The problem
Print out each entry below in full, exactly as given, excluding pictures.

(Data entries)
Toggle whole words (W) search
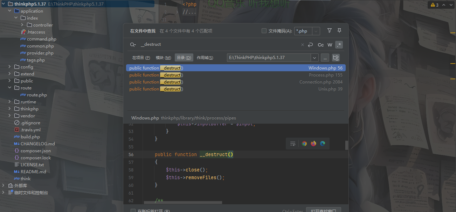 click(330, 45)
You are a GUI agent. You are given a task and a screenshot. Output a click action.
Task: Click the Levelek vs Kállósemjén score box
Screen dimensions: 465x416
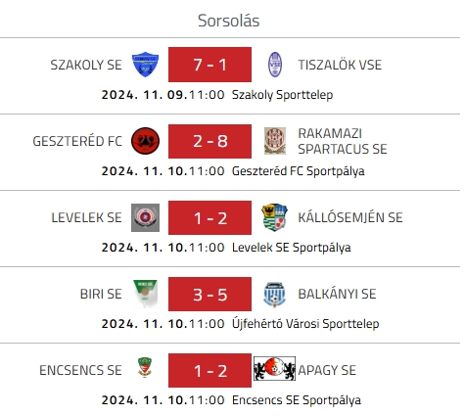pyautogui.click(x=209, y=217)
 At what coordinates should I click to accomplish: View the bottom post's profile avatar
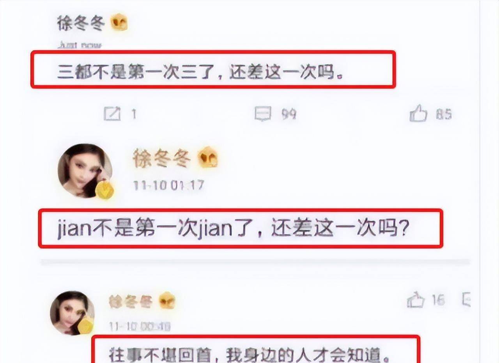point(72,313)
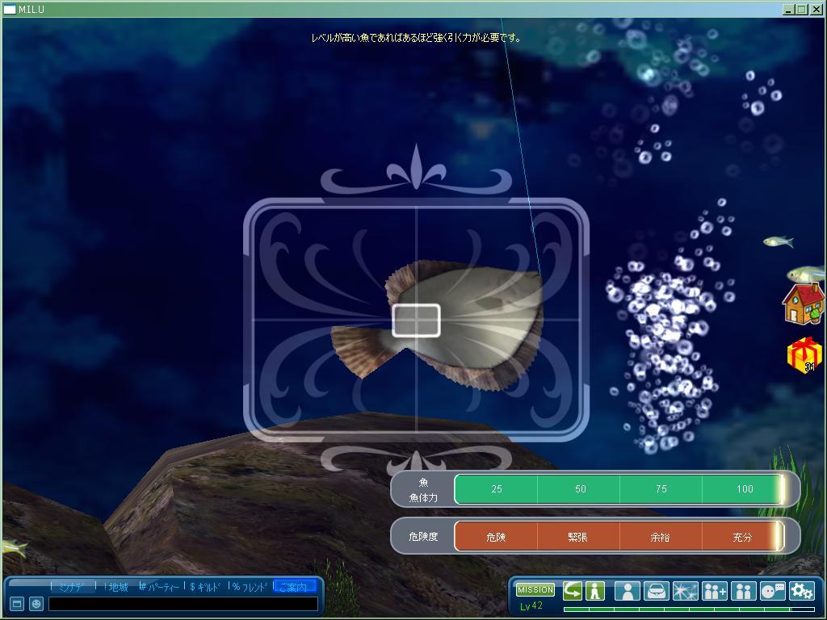Viewport: 827px width, 620px height.
Task: Open the emoticon smiley button
Action: coord(36,603)
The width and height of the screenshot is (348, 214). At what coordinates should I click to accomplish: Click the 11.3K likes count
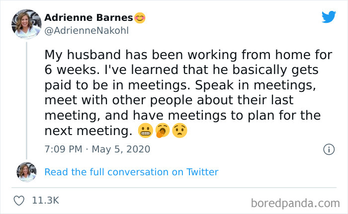[45, 201]
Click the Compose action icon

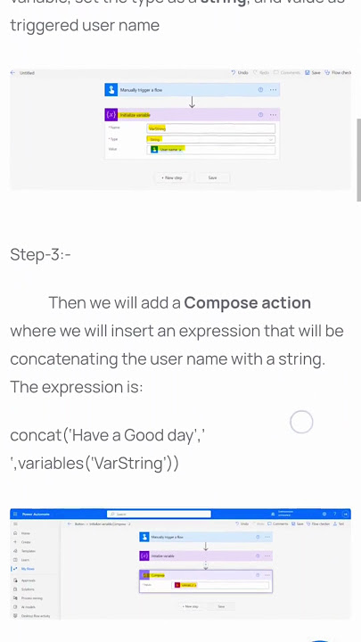(145, 575)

Response box
Toggle whole words (W) search
 click(330, 45)
You are a GUI agent. You are given a task and a screenshot. Output a click action.
Task: Click the Levelek vs Kállósemjén score box
Screen dimensions: 465x416
pyautogui.click(x=209, y=217)
 At what coordinates should I click to accomplish: View the bottom post's profile avatar
point(72,313)
Viewport: 827px width, 620px height.
Task: Open the emoticon smiley button
Action: coord(36,603)
The width and height of the screenshot is (348, 214). At what coordinates should I click to accomplish: Click the 11.3K likes count
[45, 201]
Click the Compose action icon

(145, 575)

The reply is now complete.